TEXT TO READ:
....

# Amano Shrimp And Diatom Algae



## Homer_Simpson (Apr 2, 2007)

Until I witnessed this, I never thought that anything could clean stubborn diatom algae better than an otocat. My 3 gallon gallon low tech nano, had a stubborn case of diatom algae. The snails that had hitched with the plants were not consuming the diatom algae or were not consuming it fast enough to make a difference. On Friday, I threw in one Amano Shrimp, and when I returned to work on Monday, it looked like someone had thoroughly scrubbed the tank free of any diatom algae. The anubias leaves that were the most effected had were as clean as a whistle, all the diatom algae from the inside walls of the tank was all gone. The water is crystal clear with no sign of diatom algae anywhere. 

Cause and effect relationships may be difficult to prove, but nothing else in the tank or its maintenance were changed. With all things being equal, only the Amano Shrimp was added, so I don't believe that this was only a coincidence.

For anyone who does not want to get otocats for whatever reason to clean diatom algae, you may want to consider getting some Amano Shrimp. Amano shrimp may prove just as effective and perhaps even cheaper. One Amano Shrimp is 1/2 the price of one Otocat, where I live.


----------



## DBTS (May 10, 2007)

I'm having hard time imagining a shrimp taking care of diatoms.  
Then again the goal was to get rid of the algae so i'd say that's good.


----------



## SimplyOrange (Oct 5, 2007)

who would want an oto? but amano's would be less distractive in a shrimp tank.
i will have to try that out next time. i have two tanks with amanos and i've never seen diatoms.

over here oto's and amano's are same price give or take some change.


----------



## hoppycalif (Apr 7, 2005)

My experience with Amano Shrimp was when I put a half dozen in a 120 gallon tank. For a few weeks I had no way to say the shrimp were still there, except that all of the odd algae on the bottom disappeared. Until that happened (3-4 days) I figured the fish had snacked on the shrimp. After several months I began to see one or two of the shrimp on rare occasions, usually at night. Two years later I tore down the tank, and found a couple of the Amanos were still there.


----------

....

SUPPLIED MATERIAL:
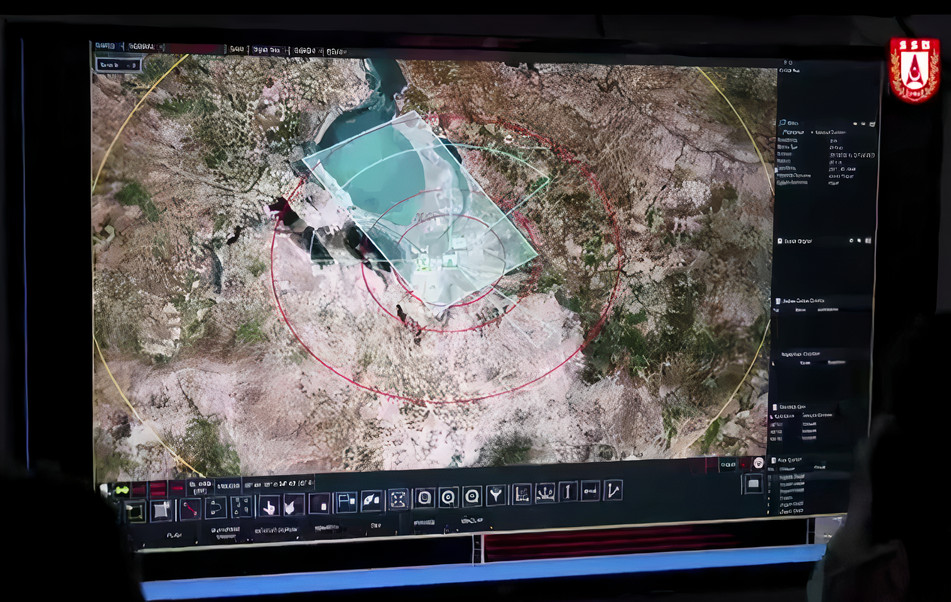Click the center target marker on the map

[x=424, y=262]
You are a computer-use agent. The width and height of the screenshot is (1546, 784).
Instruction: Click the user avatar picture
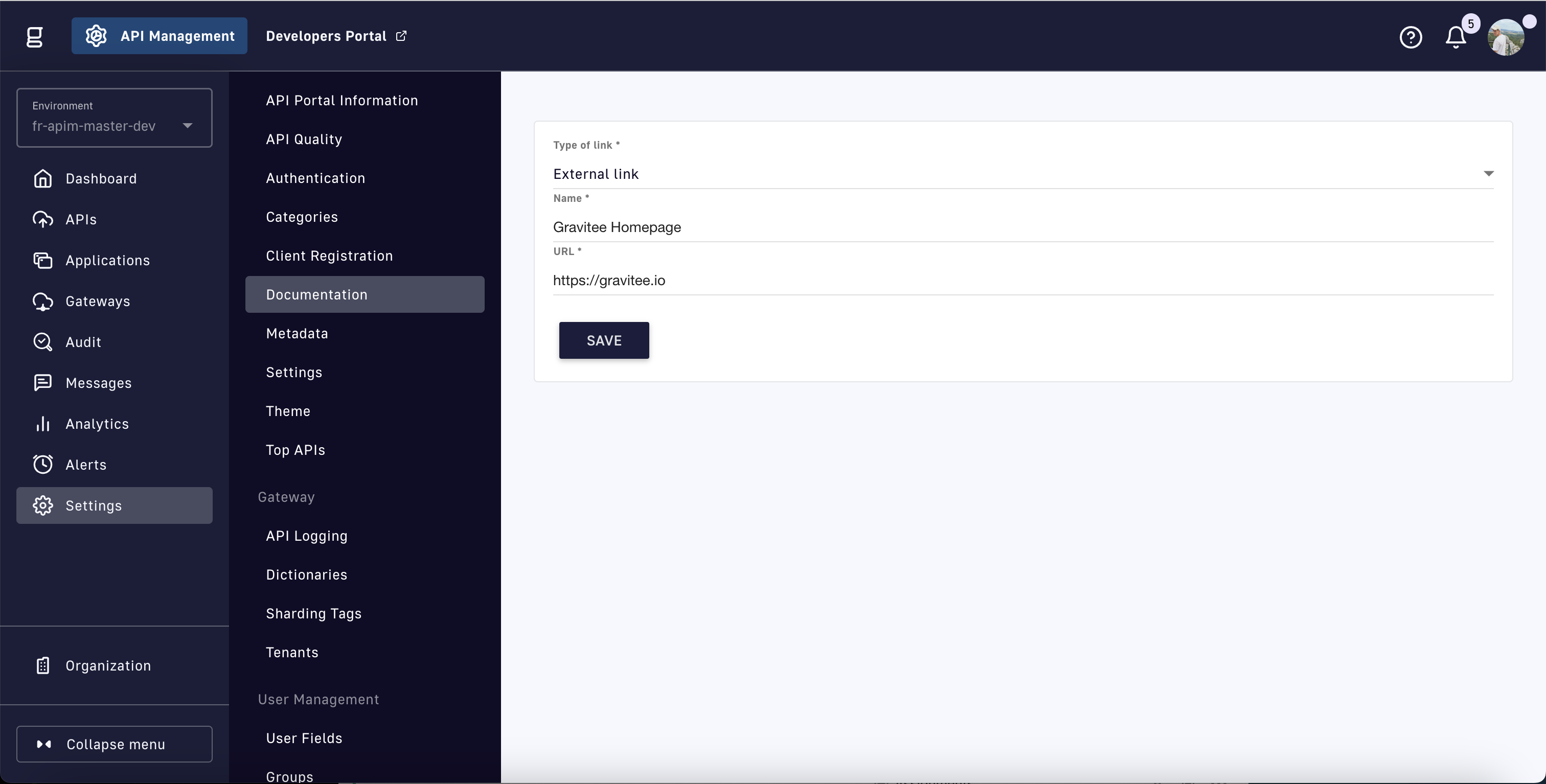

....

GOAL A: In the thread on Amano shrimp and diatom algae, how many Amano shrimp did hoppycalif put in the 120 gallon tank?
GOAL B: Copy the thread on Amano shrimp and diatom algae word for word from "## Homer_Simpson (Apr" to "diatom algae anywhere.".

TASK RESPONSE A: A half dozen.

TASK RESPONSE B:
## Homer_Simpson (Apr 2, 2007)

Until I witnessed this, I never thought that anything could clean stubborn diatom algae better than an otocat. My 3 gallon gallon low tech nano, had a stubborn case of diatom algae. The snails that had hitched with the plants were not consuming the diatom algae or were not consuming it fast enough to make a difference. On Friday, I threw in one Amano Shrimp, and when I returned to work on Monday, it looked like someone had thoroughly scrubbed the tank free of any diatom algae. The anubias leaves that were the most effected had were as clean as a whistle, all the diatom algae from the inside walls of the tank was all gone. The water is crystal clear with no sign of diatom algae anywhere.